> GIVEN PASSAGE:
-.-.-

I've been playing with making jewelry ever since my classes on Saturday. I love it. It's so much fun and instantly gratifying. :) And I"m finding ways to do it on the cheap. Like taking apart old jewelry to use the parts. That's fun. And I found a shop where they keep a big bowl of used beads and you can fill little bags with them for next to nothing.

I could get (get?!) very boring about this, lol.

katiebird said...

Cool, where did you go for the class?
It sounds like a lot of fun. (I've got a ton of old costume jewelery.)

katiebird said...

By the way, you couldn't be boring if you tried.

Nancy P said...

You're too kind! :)

I took the classes at a bead shop in Corinth. There's also a shop in Old Lenexa and one in downtown OP.

Larry Kollar said...

At the end of the day, I trudge into town. Worn, but not exhausted. Sweaty, not heroic. :-P

Someone (I'm too lazy to go see who) seemed to want to draw a contrast between heroism and simply doing one's duty. But if duty itself is a hazard, and it's about rescuing others, is that not heroic anyway? The firemen who died in the Twin Towers would probably have said they were just doing their jobs, but nobody seriously debates their heroism.

OK, enough topic. :-) We had a 10-15 minute power outage this evening during supper — it was rather widespread, covering much of the county at a minimum. That, and helping Mrs. Fetched’s mom pick corn at dusk (when it was just hot instead of beastly hot) and shucking it mostly in the dark, sent me right to FAR Future again. I'll probably work some of the elements of this evening's activities into the narrative.

I'm finishing up downloading a Quark Xpress updater for work — you can't spell "IdioT" without IT; and they blocked the site that serves up the binary, saying it's "streaming media." Bah. I'll bring it to work on my smellphone and install it tomorrow.

-.-.-

> RECORDS SUPPLIED:
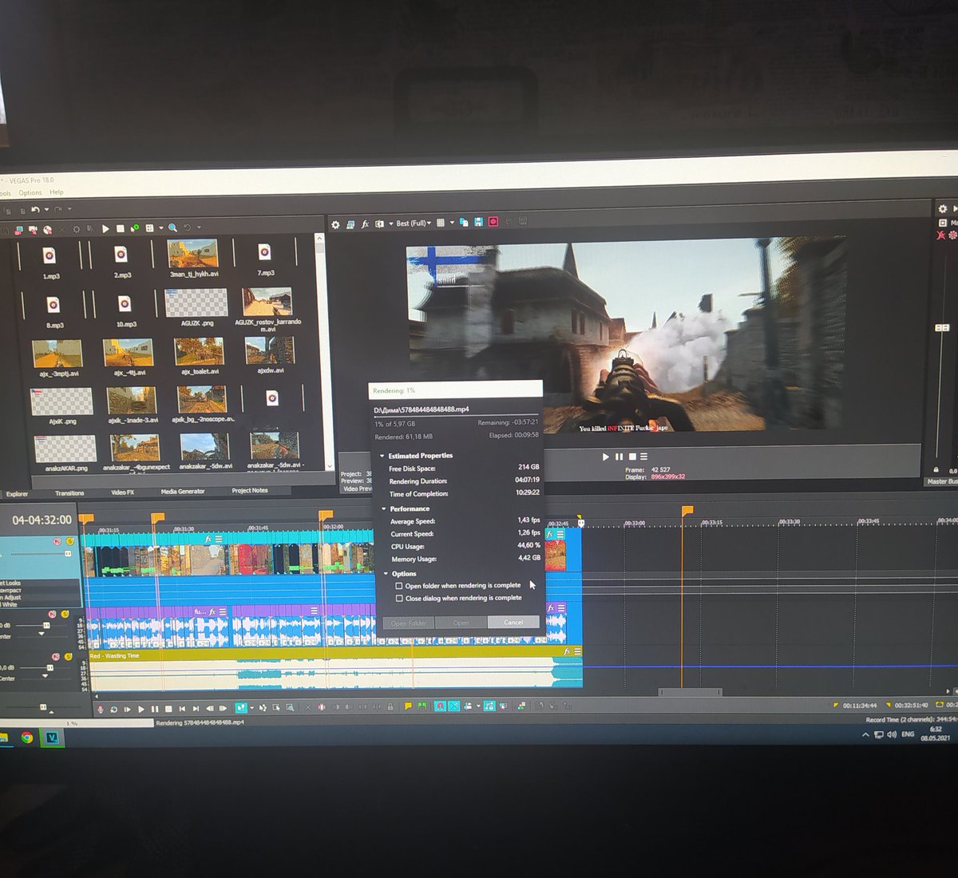Select the Normal Edit Tool in the transport bar
This screenshot has width=958, height=878.
click(x=242, y=708)
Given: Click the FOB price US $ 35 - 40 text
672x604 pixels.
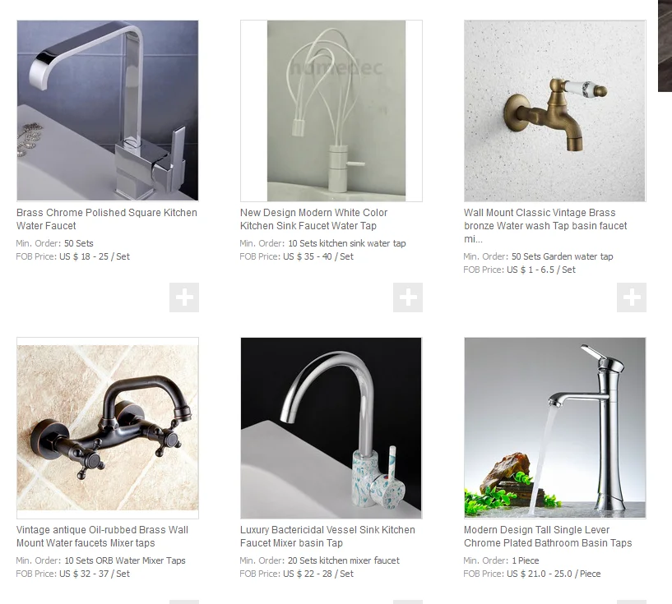Looking at the screenshot, I should pos(318,256).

-.-.-

> OBJECTIVE: Write out the stretch of the jewelry-making blog thread from "I've been playing" through "Nancy P said...". The rows come from a separate source.

> REPLY TO THE TASK:
I've been playing with making jewelry ever since my classes on Saturday. I love it. It's so much fun and instantly gratifying. :) And I"m finding ways to do it on the cheap. Like taking apart old jewelry to use the parts. That's fun. And I found a shop where they keep a big bowl of used beads and you can fill little bags with them for next to nothing.

I could get (get?!) very boring about this, lol.

katiebird said...

Cool, where did you go for the class?
It sounds like a lot of fun. (I've got a ton of old costume jewelery.)

katiebird said...

By the way, you couldn't be boring if you tried.

Nancy P said...